Mi abuela Maite escuchaba y callaba. La consecuencia directa de esas historias eran las migrañas que la obligaban a pasar el día en la cama. Esposa fiel, trataba de no convertirse en una carga, en no acaparar ningún protagonismo ante aquella situación. De ahí el silencio. Bastante tenía su marido con su día a día como para despertar su preocupación por un simple dolor. Insoportable, pero pasajero. Aquel latiguillo siempre iba acompañado de una pregunta: ¿Cuándo?
La respuesta llegó el 4 de octubre de 1976, hoy hace cuarenta años. Mi abuelo Juanmari llegaba a comer a casa, en la donostiarra Avenida de la Libertad. No le dio tiempo a bajarse del coche cuando los tres terroristas, con una metralleta, abrieron fuego contra el vehículo. Vaciaron sus cargadores y dispararon alrededor de cien balas. El chófer, José María Elícegui, murió en el atentado. También lo hicieron los escoltas Alfredo García, Luis Francisco Sanz y Antonio Palomo. Y mi abuelo. Él quedó malherido y dos de sus hijos, mis tíos, lo llevaron al hospital. Murió en el quirófano.
Hay un programa de Informe Semanal rodado días después del crimen. En él, el presentador reconstruye los últimos pasos que dio mi abuelo. Después entrevista a algunos de mis tíos y a mi padre.
- ¿Qué les diría a los asesinos?
- Que no lo vuelvan a hacer nunca más.
La última escena del reportaje parece la fotografía de un funeral. Mis tíos, el mayor de ellos rondaba los 25 años, están sentados en un sofá. Tienen ojeras y se les ve cansados. Pero en el centro hay algo que chirría, que no encaja en el entorno: la sonrisa de mi abuela.
- Quiero decir que estoy muy contenta porque mi marido está en el Cielo y que perdono de todo corazón a los que lo han hecho.

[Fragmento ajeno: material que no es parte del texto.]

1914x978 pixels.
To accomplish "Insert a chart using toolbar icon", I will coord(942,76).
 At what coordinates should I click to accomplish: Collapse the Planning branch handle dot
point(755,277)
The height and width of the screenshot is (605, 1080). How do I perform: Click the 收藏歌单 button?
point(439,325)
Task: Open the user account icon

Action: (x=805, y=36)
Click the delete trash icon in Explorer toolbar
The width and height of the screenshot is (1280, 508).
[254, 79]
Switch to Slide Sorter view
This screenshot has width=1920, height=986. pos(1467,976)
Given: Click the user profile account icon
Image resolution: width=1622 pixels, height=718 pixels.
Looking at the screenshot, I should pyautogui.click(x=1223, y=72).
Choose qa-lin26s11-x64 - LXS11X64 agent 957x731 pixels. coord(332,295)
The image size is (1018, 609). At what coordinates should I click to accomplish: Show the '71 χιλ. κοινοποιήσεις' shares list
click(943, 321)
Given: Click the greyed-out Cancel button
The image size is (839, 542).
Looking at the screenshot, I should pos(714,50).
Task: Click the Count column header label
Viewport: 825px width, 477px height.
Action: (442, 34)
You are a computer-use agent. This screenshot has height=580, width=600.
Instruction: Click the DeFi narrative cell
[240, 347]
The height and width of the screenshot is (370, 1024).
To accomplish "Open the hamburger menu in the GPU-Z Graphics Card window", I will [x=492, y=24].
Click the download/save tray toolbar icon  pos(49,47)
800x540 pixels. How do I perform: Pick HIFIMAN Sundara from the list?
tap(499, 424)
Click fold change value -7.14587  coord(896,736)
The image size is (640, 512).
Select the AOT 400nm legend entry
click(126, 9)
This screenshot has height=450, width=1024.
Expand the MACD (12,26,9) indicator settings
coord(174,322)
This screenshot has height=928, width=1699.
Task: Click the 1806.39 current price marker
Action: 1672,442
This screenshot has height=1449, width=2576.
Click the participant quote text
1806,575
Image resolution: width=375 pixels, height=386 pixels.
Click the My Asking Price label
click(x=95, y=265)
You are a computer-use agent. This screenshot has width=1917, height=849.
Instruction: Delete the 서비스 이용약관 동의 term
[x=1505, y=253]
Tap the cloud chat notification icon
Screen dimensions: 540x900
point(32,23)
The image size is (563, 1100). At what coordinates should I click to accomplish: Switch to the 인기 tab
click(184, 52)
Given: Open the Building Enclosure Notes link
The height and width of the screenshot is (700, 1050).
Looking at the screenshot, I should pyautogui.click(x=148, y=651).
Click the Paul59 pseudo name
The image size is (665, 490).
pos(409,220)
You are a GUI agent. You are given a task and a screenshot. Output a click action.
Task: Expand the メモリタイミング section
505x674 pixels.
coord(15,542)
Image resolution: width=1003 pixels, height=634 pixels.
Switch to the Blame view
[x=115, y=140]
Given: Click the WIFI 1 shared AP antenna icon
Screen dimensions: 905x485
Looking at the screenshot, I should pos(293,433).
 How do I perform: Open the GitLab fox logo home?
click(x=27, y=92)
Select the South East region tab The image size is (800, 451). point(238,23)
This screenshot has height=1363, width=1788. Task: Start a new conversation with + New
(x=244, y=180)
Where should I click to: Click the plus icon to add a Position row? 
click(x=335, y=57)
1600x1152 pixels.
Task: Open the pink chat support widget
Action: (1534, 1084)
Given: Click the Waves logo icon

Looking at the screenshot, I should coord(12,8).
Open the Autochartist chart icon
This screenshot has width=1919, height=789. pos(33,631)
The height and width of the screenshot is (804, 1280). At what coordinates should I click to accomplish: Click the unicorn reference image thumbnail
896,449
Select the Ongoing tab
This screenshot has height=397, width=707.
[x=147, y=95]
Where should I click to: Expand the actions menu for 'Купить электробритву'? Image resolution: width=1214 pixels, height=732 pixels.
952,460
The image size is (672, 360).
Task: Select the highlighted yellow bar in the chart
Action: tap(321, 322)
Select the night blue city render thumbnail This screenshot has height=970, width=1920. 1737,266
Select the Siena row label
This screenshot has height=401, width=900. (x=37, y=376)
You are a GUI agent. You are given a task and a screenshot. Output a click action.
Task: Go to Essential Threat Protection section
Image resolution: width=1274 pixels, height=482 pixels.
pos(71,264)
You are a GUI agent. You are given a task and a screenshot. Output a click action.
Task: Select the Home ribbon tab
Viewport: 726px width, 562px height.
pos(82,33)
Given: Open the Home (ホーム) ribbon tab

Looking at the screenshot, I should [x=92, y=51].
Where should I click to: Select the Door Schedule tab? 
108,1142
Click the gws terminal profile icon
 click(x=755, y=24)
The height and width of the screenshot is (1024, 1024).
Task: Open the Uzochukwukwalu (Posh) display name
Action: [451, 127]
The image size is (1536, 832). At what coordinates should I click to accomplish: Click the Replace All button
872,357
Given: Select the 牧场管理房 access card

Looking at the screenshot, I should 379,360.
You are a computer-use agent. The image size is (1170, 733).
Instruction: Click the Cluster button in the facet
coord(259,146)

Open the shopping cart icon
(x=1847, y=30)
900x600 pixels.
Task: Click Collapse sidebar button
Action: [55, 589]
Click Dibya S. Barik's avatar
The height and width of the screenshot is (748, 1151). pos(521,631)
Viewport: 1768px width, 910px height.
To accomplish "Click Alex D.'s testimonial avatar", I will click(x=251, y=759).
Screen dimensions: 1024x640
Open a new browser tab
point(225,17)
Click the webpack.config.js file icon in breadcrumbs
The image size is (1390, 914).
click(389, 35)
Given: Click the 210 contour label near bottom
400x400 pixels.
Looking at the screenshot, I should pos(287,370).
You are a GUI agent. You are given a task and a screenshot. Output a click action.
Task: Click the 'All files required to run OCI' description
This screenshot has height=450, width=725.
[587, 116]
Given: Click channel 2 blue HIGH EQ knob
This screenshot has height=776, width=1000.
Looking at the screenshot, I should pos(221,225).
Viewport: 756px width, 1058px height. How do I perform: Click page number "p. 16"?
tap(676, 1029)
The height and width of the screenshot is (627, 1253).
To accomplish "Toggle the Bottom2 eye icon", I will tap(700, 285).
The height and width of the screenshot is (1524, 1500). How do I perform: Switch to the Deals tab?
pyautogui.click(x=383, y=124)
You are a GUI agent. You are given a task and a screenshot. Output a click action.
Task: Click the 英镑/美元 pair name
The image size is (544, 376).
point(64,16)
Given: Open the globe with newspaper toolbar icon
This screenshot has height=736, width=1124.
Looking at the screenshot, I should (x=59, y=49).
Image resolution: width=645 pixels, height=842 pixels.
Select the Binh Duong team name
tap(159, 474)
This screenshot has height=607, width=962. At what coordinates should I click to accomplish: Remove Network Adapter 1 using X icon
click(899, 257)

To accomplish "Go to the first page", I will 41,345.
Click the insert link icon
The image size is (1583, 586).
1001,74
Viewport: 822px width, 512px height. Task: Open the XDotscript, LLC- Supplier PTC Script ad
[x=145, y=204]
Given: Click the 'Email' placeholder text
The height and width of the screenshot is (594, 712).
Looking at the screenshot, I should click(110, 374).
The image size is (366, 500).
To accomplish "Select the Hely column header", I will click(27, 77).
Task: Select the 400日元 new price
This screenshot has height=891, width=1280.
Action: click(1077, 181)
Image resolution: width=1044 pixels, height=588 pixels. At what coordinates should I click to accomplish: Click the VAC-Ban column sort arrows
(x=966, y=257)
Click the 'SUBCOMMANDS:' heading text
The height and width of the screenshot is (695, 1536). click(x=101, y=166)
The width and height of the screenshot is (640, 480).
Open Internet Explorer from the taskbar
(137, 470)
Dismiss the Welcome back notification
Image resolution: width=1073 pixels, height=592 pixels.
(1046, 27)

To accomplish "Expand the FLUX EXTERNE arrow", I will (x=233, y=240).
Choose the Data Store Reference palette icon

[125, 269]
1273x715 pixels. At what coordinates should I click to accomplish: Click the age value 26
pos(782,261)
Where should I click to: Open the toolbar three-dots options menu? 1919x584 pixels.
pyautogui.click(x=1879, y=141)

Siempre he sabido lo que ocurrió. No recuerdo un momento en el que nadie me sentara en un sillón o viniera a verme a la cama y, de forma lastimosa, me contara qué había pasado. Es una realidad que siempre ha estado ahí. Nunca conocí a mi abuelo: aún faltaban once años para que yo naciese cuando lo mataron. Aquellas historias que él contaba riéndose las he ido reconstruyendo con los retazos de lo que he ido sabiendo a medida que crecía.
Son pequeñas píldoras que he ido tragando sin que por ello creciera el resentimiento o el odio. Mi abuela primero y mis padres después se han encargado de ello. Nací en Madrid porque se tuvieron que marchar del País Vasco con una mano delante y otra detrás, porque a mi abuela no le quedó otra que vivir en un piso que le cedieron por su condición de víctima del terrorismo.
Mi familia reconstruyó su vida a partir de los escombros y los nietos hemos crecido lejos del odio. Se lo debemos a mi abuela Maite, que no volvió a tener migrañas tras el asesinato de su marido, y a la sonrisa de aquel Informe Semanal, que es la que siempre nos dedicó.